## DIRECTIONS
Rewrite the stretch of the records from the line containing "This screenshot has width=1080, height=2400." through the line containing "Looking at the screenshot, I should pos(404,448).", swapping "blue" for "gray" and leaving everything else unchanged.

Element and text position data:
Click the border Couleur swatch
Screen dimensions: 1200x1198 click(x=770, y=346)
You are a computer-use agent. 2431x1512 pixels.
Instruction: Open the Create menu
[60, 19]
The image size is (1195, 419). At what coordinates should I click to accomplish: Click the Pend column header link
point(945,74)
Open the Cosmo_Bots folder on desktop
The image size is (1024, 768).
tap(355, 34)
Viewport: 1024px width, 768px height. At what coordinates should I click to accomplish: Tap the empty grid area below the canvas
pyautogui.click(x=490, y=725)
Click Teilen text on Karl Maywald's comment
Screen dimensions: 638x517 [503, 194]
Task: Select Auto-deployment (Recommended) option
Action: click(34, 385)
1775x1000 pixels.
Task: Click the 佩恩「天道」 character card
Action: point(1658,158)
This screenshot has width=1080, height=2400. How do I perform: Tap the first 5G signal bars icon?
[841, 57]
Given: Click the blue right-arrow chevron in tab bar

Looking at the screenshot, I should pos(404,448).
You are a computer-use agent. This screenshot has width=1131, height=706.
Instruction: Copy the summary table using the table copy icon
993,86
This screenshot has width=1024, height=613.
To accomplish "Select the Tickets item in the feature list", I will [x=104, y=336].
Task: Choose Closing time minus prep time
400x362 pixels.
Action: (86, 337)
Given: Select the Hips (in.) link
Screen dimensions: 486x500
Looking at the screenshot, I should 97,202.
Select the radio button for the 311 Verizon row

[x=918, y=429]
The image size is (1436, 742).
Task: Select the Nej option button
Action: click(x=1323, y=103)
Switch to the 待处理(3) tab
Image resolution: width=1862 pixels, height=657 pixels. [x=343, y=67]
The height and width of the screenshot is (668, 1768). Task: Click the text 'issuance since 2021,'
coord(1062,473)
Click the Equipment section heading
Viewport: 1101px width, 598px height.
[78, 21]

## THE OUTPUT
This screenshot has width=1080, height=2400. How do I perform: Tap the first 5G signal bars icon?
[841, 57]
Given: Click the gray right-arrow chevron in tab bar

Looking at the screenshot, I should pos(404,448).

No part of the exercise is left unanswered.